Well I'm definitely not going into March like a lion, more like a lost lamb. Chemo been done for a Month and all of a sudden no Oncology visits, I miss the nurses. No extra mural, no blood work no more flowers.................wahhhhhhhhhhhhh .
So its a new road of waiting instead of being waited on. I loved being waited on. Its not the "poor Susan" stuff its like all of a sudden its not all about me........ wahhhhhhhhhhhh Ok enough of the wahhhhhhhhhhhhh. I'm moving on. My hair is growing and I like the colour my hair is an inch long and I this morning wondered if I would eventually put blond back in. So right there I know I am coming back to the new/old me. I'm working out on the treadmill and honest to god before cancer I had a flat butt....where did my J-lo butt come from. You see I don't need anyone making it about me I can do that all by myself.

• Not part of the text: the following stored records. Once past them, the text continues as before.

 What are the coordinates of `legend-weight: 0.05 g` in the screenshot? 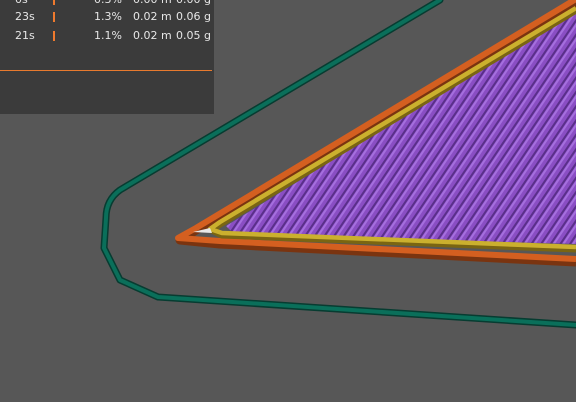 It's located at (194, 36). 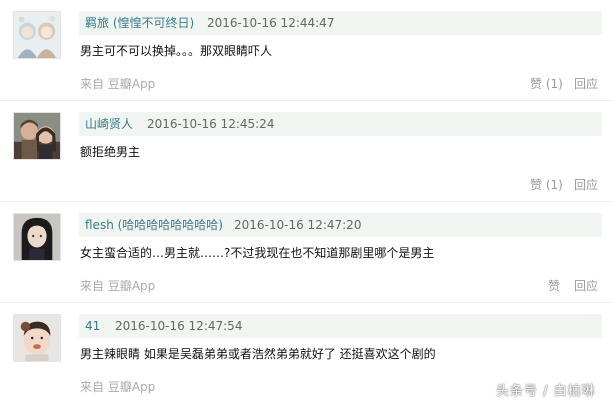 I want to click on dark-hair-girl-avatar-icon, so click(x=37, y=237).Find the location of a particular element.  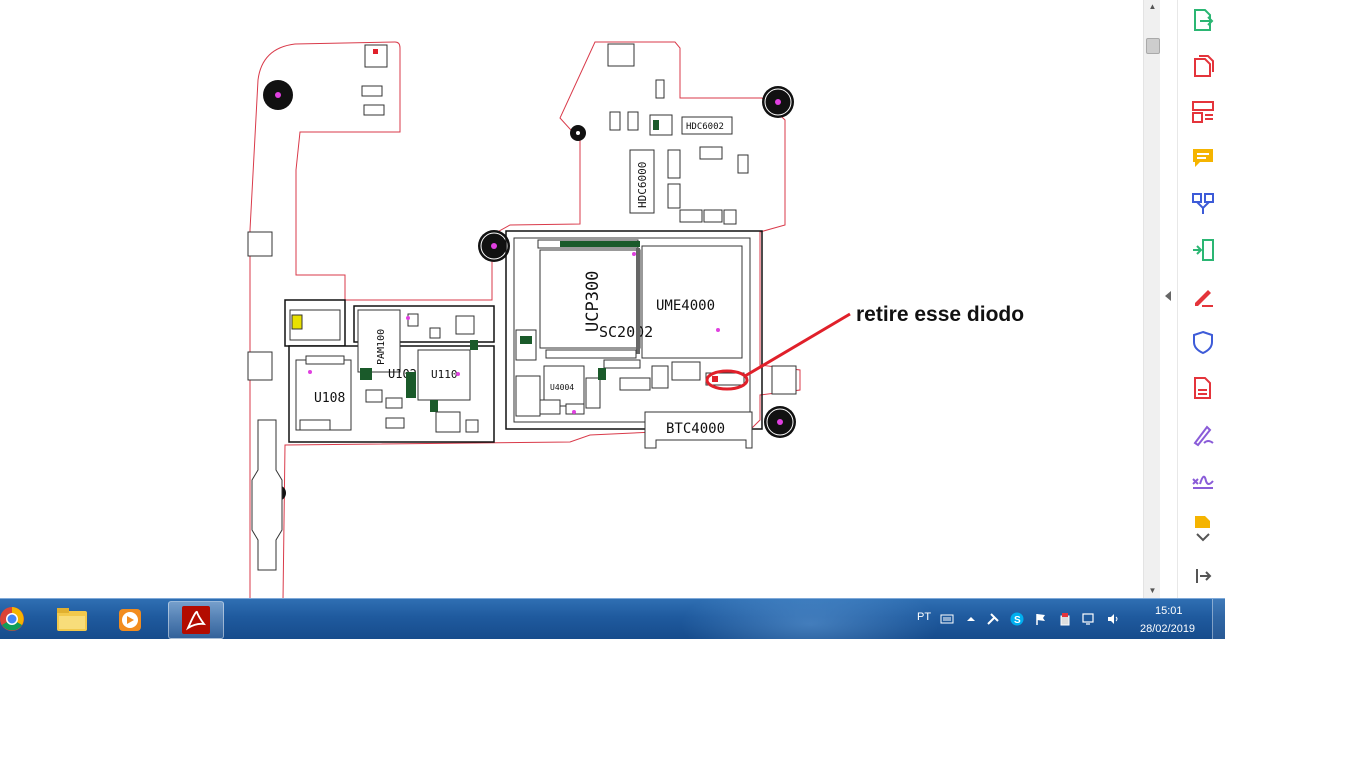

taskbar-acrobat-button is located at coordinates (196, 620).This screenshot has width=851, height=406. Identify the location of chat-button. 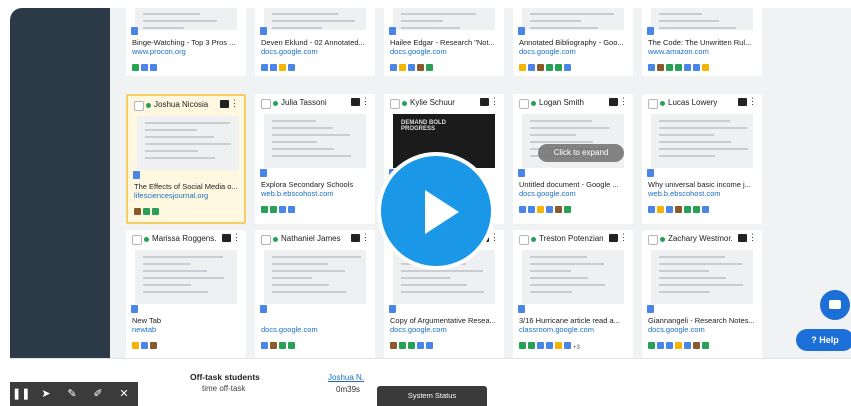
(835, 305).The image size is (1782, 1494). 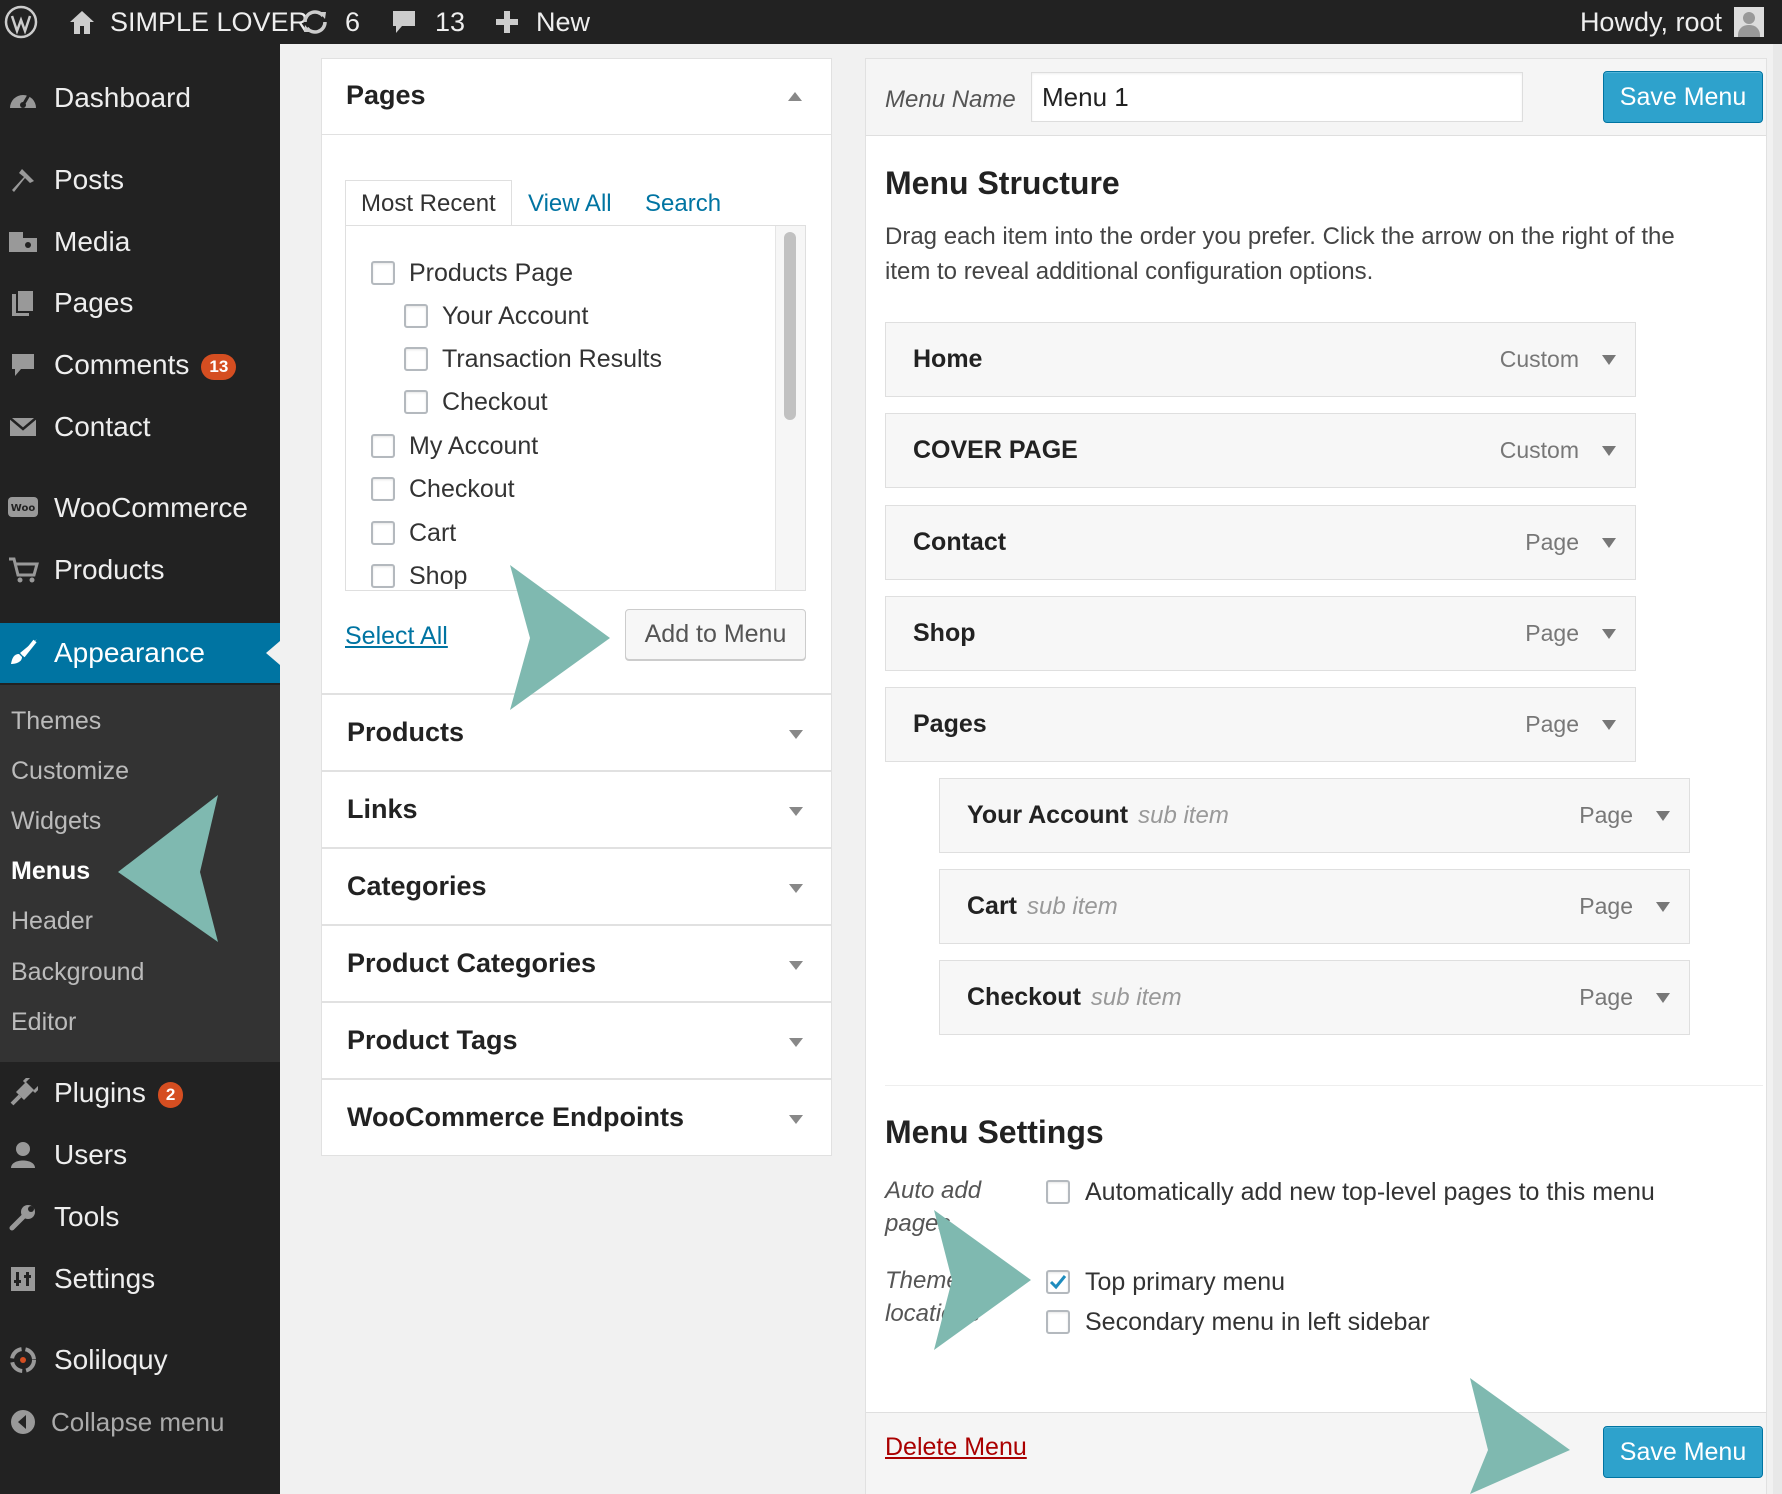 What do you see at coordinates (982, 1280) in the screenshot?
I see `annotation-arrow-theme-location` at bounding box center [982, 1280].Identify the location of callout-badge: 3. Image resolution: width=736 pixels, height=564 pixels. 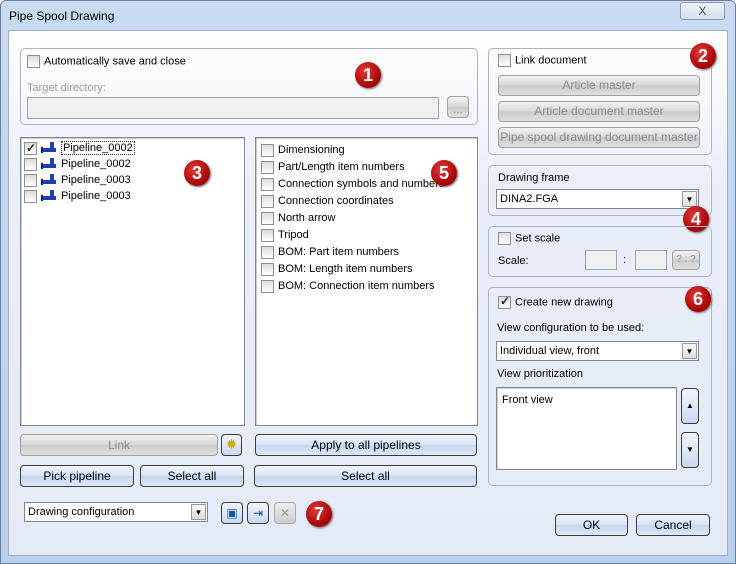
(197, 173). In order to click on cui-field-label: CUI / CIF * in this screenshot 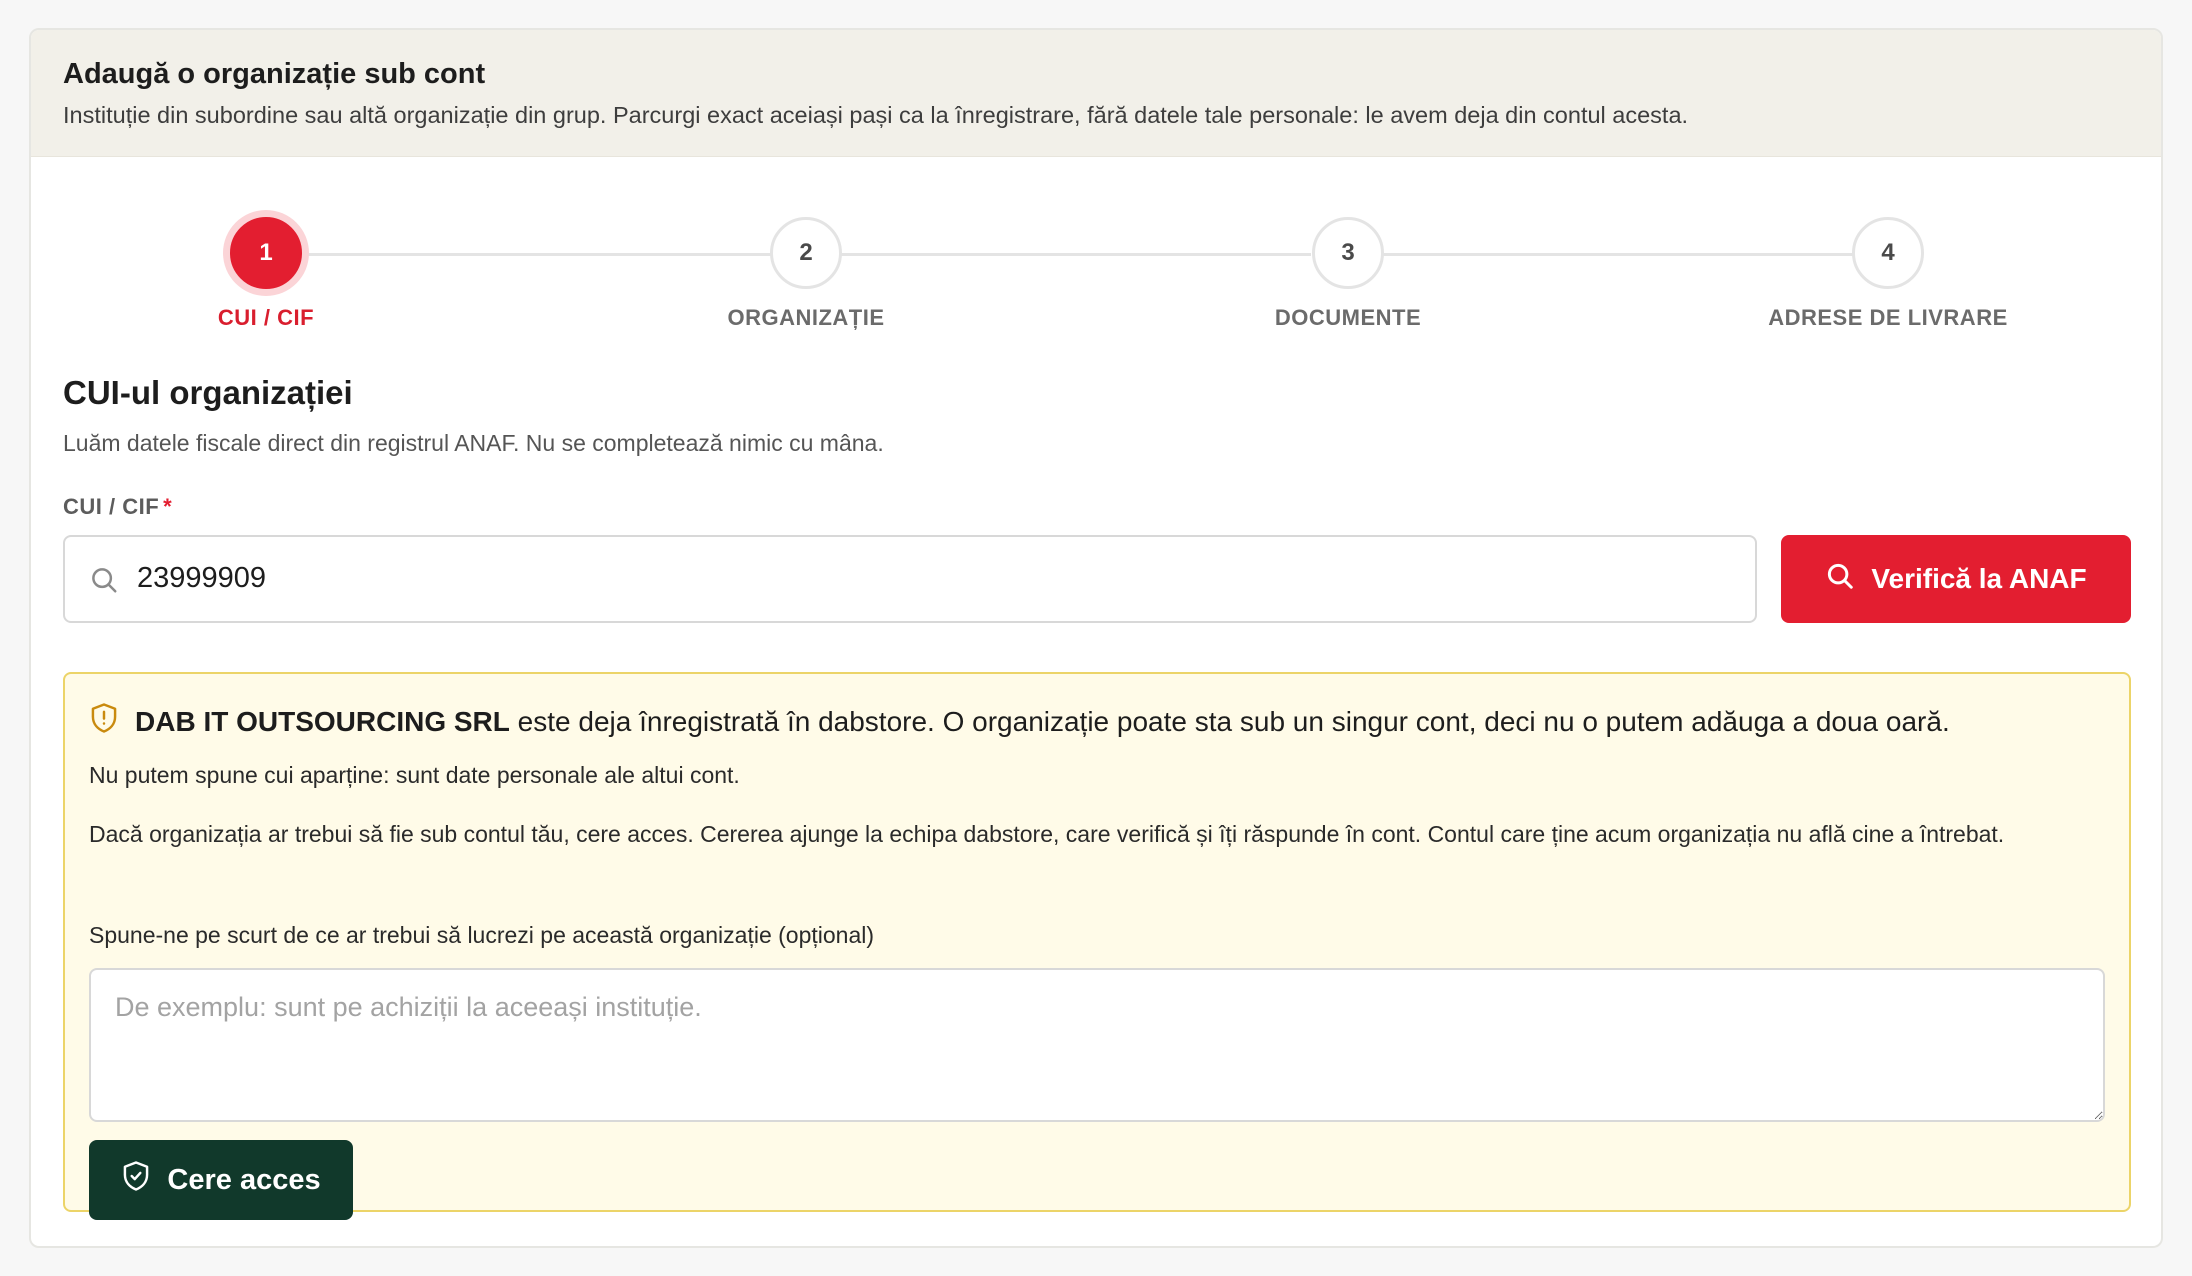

I had some friends over the wonderful thing as I have said so many times are the new /old friends back in my life. So why am I sad?? I'll answer that with growth brings changes and things that will never be the same. Adjustment what a concept? Again one day at time.

1 comment:

  1. gotta say Sue, you don't look like or sound like someone going through cancer treatmens. I think you should be the poster woman for it! even when you are down your humour shines through. Even when you have every right to wallow in "poor me" you are talking about the future with positive thoughts. your strength is wonderful to see!